Borrowers can take out a second mortgage on a property using the property as collateral. The first mortgage remains in effect, and would be the first loan to be paid off if there is any default. Generally, second mortgages have high interest rates and are for less money than the first mortgage.

Secured loan

A mortgage is a type of secured loan, where one uses collateral—in this case a property—to secure funds. Loans can also be secured by cars and other high-value items. 

If a borrower is behind on payments and in a dire financial situation, a lender might allow a short sale of the property. In such a case, they generally accept less than is actually owed on the mortgage. 

Buyers are often interested in short sales because they can mean a good deal on a property. But short sales are incredibly complicated. And the process is anything but short.

How Smart Investors Decipher & Respond to Real Estate Market Cycles

Staging 

Seasoned agents know that staging can really help a home shine, especially if the property is vacant. Applying a neutral, trendy look can help prospective buyers visualize themselves living in the house and can even increase the sales price. 

Bringing in new design elements and storing owners’ current furniture can be pricey. But many staging companies assure sellers that they will recoup those costs in the sale of the home. 

If staging is not an option, consider tactful ways of suggesting that the owners declutter. Or just follow this list of clever staging tips !

Termite report/inspection/letter/bond

Imagine your clients purchase a home and, as they walk through the kitchen, their feet go through the floorboards because termites have been snacking on the wood. Termites can cause catastrophic damage. That’s why many lenders require proof that a property has been inspected for termites and termite damage. 

Banks may also require that the home be under a continuous termite bond. This shows that the home is regularly inspected and treated for termites by a professional pest control company. If termites are found, there are options of remediation. But the process is often pretty dramatic, like tenting the entire house and pumping in toxic gas.
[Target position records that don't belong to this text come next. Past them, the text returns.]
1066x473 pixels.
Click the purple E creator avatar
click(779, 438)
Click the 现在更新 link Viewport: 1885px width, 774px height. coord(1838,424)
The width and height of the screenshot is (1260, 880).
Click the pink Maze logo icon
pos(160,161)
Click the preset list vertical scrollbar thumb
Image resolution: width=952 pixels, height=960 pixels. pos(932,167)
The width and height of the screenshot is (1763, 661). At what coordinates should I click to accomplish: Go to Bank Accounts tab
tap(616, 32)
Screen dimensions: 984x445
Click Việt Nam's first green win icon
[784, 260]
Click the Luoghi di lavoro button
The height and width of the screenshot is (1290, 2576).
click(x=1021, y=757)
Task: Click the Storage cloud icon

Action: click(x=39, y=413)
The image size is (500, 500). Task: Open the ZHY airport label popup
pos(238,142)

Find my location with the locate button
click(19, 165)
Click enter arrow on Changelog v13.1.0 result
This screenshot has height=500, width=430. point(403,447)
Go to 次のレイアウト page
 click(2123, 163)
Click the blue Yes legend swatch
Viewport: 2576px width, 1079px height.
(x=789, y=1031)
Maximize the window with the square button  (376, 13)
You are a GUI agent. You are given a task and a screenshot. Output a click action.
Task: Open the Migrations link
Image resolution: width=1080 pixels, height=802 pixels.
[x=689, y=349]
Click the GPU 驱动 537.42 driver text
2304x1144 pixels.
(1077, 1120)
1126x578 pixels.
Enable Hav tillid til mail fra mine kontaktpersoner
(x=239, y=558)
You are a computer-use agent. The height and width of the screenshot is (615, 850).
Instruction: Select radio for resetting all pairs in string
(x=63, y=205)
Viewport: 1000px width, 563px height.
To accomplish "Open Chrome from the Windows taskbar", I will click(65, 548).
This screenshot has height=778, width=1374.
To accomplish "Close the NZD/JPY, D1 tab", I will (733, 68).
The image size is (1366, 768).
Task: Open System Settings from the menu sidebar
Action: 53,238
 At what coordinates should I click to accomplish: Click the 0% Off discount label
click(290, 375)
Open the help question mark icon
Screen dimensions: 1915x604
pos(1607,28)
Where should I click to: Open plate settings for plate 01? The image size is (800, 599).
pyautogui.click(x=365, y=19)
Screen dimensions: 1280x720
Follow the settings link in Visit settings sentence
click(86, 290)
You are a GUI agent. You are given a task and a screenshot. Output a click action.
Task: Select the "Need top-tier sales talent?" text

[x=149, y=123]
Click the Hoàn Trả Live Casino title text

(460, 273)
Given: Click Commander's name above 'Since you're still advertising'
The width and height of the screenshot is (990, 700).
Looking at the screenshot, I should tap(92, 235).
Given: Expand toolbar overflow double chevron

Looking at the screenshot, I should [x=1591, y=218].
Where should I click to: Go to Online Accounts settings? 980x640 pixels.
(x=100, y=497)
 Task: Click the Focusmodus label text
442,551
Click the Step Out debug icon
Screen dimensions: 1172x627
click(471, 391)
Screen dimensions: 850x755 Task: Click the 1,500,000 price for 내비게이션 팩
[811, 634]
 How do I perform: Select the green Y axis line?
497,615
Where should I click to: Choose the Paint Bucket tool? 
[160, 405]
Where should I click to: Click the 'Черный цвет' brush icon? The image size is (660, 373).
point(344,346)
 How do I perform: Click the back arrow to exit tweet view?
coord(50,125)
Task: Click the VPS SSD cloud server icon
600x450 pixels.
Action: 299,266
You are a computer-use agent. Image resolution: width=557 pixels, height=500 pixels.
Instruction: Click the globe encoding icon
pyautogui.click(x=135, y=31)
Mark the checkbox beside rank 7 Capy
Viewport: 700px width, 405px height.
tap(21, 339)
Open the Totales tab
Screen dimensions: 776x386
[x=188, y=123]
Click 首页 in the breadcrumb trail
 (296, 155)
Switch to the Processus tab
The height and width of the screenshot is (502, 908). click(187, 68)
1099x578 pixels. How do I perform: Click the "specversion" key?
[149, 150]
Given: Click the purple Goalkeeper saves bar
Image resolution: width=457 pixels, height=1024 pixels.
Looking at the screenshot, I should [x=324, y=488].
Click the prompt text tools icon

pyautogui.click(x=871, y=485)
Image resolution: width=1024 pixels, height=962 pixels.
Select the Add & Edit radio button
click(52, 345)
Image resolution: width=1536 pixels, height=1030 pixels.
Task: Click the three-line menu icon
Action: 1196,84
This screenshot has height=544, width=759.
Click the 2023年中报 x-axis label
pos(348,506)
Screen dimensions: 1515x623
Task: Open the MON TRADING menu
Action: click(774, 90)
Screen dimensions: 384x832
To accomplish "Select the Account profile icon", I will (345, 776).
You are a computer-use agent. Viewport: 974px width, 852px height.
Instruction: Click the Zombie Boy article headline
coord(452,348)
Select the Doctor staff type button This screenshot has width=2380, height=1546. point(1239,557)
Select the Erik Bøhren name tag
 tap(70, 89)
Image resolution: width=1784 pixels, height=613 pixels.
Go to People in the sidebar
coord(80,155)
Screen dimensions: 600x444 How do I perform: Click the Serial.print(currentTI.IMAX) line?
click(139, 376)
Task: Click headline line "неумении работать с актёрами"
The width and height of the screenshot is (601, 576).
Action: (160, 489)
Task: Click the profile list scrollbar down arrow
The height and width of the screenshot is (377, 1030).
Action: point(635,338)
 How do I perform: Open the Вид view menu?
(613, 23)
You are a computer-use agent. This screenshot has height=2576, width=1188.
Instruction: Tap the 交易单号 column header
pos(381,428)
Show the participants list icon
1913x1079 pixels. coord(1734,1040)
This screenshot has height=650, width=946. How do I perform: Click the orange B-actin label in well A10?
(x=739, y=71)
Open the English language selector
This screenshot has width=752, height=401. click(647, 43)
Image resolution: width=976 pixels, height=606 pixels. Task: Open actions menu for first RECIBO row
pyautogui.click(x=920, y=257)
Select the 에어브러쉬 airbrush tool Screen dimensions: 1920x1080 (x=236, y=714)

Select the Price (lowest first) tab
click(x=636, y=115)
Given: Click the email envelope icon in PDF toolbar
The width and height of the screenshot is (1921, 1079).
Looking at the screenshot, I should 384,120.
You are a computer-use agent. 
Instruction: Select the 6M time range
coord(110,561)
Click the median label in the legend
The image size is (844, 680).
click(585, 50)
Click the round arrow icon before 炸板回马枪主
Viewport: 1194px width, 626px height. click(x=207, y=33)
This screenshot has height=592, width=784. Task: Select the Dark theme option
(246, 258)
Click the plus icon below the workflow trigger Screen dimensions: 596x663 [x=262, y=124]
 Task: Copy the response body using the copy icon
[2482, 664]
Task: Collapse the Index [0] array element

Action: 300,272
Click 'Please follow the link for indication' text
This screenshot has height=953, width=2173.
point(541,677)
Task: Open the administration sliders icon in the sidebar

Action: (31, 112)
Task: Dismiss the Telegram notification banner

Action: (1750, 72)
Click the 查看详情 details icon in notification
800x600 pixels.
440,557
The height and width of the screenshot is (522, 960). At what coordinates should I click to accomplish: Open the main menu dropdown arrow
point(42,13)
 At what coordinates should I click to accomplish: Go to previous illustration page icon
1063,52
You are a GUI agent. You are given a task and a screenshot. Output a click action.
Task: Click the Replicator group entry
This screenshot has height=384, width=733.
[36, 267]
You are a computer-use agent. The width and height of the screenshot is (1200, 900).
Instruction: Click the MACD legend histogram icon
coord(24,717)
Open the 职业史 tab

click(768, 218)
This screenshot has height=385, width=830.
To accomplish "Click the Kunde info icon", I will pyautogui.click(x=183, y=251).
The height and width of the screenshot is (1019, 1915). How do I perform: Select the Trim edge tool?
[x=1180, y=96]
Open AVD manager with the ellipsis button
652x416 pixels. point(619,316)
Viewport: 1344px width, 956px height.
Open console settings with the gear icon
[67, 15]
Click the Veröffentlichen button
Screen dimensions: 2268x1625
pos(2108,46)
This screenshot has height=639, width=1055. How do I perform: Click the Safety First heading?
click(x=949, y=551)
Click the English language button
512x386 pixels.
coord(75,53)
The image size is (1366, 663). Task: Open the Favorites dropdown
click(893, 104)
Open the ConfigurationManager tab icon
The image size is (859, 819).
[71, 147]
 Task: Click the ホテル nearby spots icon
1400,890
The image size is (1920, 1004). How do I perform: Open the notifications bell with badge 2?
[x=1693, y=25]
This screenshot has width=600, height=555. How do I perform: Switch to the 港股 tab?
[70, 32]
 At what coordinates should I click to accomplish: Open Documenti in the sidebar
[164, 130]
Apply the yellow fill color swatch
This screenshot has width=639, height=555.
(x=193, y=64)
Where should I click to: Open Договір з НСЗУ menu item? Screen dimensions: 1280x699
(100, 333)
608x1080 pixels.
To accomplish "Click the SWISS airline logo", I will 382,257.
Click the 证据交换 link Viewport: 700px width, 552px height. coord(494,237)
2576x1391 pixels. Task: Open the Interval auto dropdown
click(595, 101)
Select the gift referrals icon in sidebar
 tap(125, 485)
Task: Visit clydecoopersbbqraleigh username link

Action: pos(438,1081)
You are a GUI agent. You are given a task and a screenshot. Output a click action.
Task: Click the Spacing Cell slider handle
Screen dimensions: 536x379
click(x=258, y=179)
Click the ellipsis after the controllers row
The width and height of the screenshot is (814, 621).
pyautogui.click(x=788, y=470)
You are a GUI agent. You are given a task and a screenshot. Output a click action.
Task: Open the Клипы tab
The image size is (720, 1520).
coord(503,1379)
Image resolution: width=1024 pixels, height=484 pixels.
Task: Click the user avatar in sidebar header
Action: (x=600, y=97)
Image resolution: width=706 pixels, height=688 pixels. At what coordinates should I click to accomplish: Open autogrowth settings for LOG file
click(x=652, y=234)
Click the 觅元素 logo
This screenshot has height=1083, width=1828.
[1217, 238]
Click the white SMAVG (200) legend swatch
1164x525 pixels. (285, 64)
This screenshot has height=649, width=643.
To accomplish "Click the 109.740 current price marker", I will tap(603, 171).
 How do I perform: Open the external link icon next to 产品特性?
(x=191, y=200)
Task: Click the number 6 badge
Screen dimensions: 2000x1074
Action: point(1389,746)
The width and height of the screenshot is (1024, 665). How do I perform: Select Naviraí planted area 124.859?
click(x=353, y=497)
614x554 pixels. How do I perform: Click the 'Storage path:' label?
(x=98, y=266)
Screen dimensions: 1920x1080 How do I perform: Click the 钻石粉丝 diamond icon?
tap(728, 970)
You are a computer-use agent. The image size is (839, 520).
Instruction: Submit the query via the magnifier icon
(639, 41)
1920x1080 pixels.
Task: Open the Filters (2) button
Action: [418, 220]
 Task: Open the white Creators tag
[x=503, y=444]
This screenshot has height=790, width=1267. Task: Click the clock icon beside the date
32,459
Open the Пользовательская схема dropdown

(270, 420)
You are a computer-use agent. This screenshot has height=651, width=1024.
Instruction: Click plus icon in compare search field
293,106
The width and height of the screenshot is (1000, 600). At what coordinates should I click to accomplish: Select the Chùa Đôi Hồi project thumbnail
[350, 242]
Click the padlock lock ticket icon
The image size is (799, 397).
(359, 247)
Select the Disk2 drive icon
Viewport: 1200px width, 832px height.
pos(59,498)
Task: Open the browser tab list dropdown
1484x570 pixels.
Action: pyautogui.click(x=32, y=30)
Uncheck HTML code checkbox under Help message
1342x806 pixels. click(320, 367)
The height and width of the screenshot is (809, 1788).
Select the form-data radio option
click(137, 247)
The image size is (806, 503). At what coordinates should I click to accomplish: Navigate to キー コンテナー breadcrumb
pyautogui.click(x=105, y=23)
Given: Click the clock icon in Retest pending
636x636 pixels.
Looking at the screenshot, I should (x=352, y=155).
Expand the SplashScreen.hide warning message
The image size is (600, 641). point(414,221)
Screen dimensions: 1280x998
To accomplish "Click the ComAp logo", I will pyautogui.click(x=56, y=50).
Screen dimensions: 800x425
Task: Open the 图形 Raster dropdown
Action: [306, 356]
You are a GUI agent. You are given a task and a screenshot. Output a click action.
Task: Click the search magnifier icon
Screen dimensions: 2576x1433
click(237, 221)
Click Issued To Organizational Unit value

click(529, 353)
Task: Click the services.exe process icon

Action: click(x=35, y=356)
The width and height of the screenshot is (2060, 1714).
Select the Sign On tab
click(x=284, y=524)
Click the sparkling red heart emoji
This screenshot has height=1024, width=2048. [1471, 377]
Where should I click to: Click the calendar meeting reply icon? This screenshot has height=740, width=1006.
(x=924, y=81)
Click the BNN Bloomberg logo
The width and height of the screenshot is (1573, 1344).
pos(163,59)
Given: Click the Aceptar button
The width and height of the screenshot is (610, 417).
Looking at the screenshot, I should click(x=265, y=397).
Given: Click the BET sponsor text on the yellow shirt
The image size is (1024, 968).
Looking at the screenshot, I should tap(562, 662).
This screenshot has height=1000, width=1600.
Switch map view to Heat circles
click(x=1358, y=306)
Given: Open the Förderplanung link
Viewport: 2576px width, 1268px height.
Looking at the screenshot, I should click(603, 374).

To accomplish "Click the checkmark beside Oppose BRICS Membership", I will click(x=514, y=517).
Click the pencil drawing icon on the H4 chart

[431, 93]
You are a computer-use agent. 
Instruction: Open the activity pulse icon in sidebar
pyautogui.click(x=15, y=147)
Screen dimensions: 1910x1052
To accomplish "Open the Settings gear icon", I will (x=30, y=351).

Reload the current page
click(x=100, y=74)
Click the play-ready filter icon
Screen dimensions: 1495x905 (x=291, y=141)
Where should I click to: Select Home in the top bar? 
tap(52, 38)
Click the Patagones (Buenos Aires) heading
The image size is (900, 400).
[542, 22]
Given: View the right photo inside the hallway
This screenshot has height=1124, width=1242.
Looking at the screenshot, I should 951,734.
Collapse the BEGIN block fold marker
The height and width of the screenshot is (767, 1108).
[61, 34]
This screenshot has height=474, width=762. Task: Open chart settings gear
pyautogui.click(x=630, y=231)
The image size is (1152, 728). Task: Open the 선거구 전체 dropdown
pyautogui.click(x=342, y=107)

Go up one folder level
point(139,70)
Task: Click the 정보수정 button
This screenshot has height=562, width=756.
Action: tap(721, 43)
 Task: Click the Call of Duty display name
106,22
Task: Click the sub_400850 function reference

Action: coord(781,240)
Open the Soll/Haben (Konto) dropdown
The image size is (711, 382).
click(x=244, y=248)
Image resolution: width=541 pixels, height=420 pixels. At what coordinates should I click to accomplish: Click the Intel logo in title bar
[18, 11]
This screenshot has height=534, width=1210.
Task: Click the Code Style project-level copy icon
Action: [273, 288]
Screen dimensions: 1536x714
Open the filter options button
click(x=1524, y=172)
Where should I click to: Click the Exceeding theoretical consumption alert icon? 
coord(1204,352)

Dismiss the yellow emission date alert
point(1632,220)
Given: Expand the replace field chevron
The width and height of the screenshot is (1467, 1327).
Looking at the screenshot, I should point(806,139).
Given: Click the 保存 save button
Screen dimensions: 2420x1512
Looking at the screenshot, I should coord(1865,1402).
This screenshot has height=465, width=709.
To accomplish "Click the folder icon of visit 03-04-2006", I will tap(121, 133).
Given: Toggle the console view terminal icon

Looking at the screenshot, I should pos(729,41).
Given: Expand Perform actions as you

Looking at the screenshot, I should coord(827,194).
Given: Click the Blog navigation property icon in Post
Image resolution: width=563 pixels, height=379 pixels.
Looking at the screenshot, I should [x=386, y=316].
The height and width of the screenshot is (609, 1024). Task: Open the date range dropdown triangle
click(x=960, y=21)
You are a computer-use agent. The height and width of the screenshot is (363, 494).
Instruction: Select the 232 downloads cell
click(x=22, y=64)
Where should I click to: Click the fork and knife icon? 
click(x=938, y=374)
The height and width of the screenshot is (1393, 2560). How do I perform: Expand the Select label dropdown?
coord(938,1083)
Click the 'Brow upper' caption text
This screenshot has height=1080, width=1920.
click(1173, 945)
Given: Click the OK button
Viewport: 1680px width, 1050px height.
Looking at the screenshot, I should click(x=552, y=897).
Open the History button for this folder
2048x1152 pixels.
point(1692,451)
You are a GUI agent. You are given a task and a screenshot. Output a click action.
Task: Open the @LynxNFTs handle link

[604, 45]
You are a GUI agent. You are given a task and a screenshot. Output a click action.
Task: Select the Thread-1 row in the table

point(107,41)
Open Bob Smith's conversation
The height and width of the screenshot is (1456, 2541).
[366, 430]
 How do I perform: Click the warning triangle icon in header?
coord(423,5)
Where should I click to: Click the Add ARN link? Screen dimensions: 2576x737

A title is one’s legal right to a property, to use it however one wants, and to transfer it how and when and to whomever one wants. It is different from a deed, which legally shows who is the property owner.

Title insurance

Let’s say you’re a buyer who purchases a property after conducting a title search, believing the title to be clean. Two weeks later, a fourth cousin, twice removed, of a little old lady who owned the house 74 years ago shows up on the porch saying you’re living in his inheritance. Title insurance has got you covered—it protects a property owner and a lender against claims on a property title.

Title search

When purchasing a property, most buyers will hire a lawyer or title company to comb through public records to follow the transfer of the title across the decades. This ensures that the title is clean and free of any liens or encumbrances. Individuals can conduct their own searches, but that’s not usually recommended. Generally, title insurance companies accept 30 years of record, which is good news for owners of historic homes. 

Transfer of ownership

This is a fancy way of explaining the conveyance of the deed and title from the seller to the buyer at closing.

Transfer tax

A transfer tax is essentially a fee charged by the state, county, or municipality to handle transferring the title. Clients will expect you to know the rates and if there are any applicable exceptions, as will the writers of your state’s real estate licensing exam. 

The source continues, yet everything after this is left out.